Basically, it’s a calculator that can take letters, numbers, words, sentences, and so on as input.
And produce a mathematically “correct” sounding output, defined by language patterns in the training data.
This core concept is in most if not all “AI” models, not just LLMs, I think.
There’s a part of our brains called the salience network, that continually models and predicts our environment and directs our conscious attention to things it fails to predict. And there’s a certain optimum level of unpredictability that attracts our attention without overwhelming it. When we talk to each other, most of the actual information content is predictable, and the salience network filters it out—the unpredictable part is the actual conscious message.
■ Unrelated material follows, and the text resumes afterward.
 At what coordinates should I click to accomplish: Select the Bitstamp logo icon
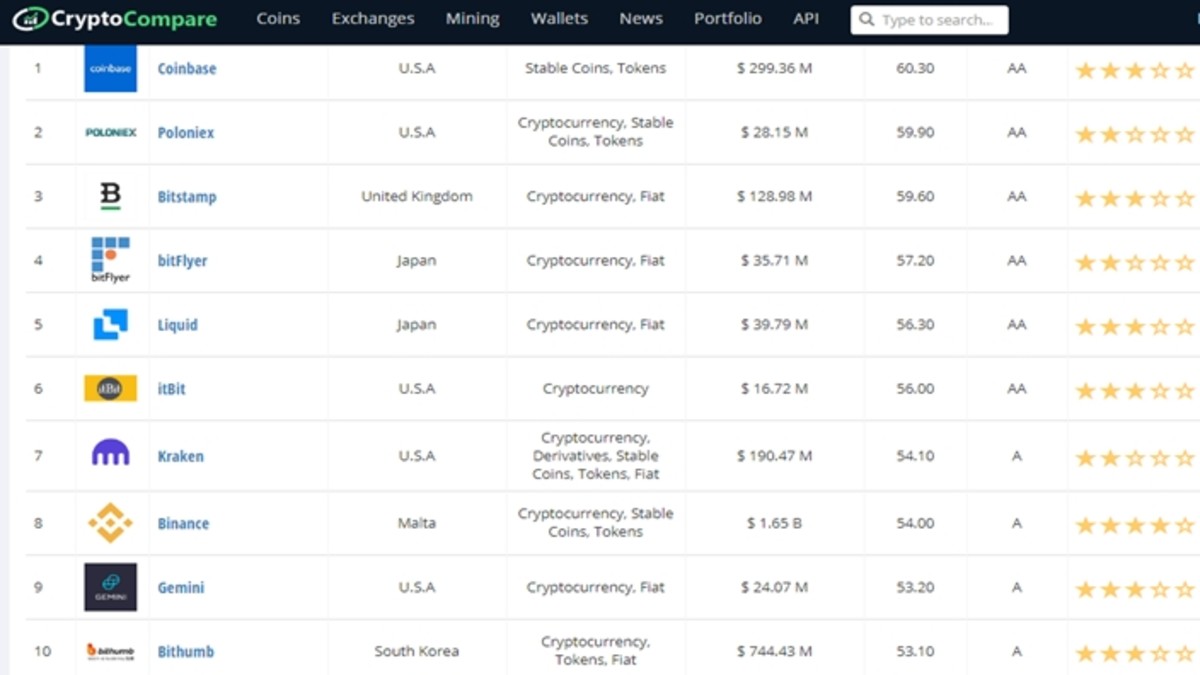(110, 196)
LLMs basically recreate the salience network. They continually model and predict the content of the text stream—except instead of modeling someone else’s words so they can extract the unpredictable conscious message, they model their own words so they can keep predicting the next ones.
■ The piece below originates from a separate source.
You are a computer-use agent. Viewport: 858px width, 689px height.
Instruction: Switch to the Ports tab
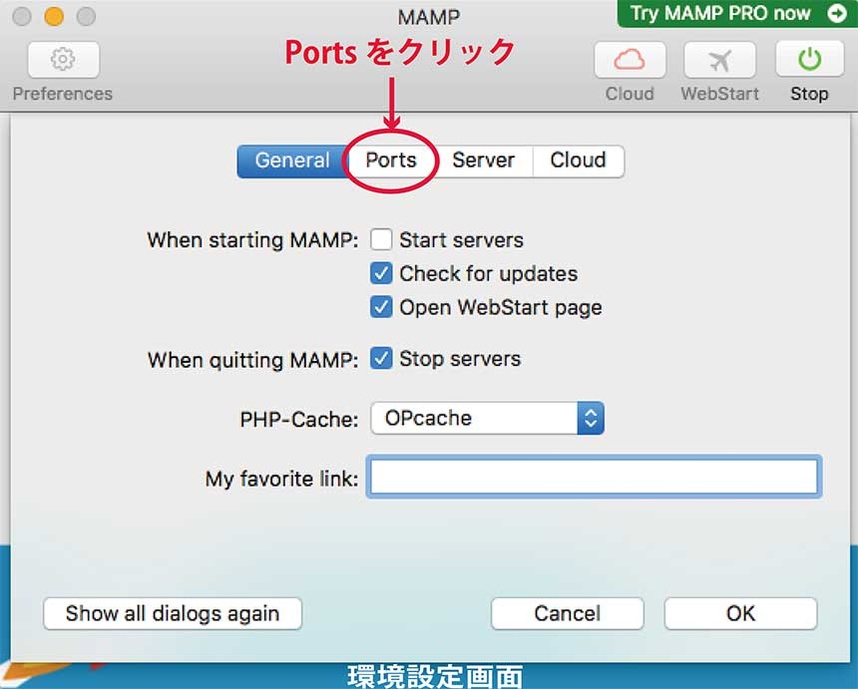tap(390, 161)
This creates an obvious issue: when our salience networks process the stream of words coming out of an LLM, it’s all predictable, so our salience networks tell us there’s no actual message. When AI designers discovered this, they added a feature called “temperature” that basically injects randomness into the generated text so our salience networks will get fooled into thinking there’s a conscious message.
This was a great read, Thanks!
I have a new rabbit hole to explore 😝
This was a great read! I did have a feeling LLMs would be a but boring when setting them to low temperatures and now I understand why.
I have found that LLMs are great for predetermined processes, like generating JSON using a given format and writing code, but they suck at creative tasks, and your amazing explanation now told me why that is.
Thanks again!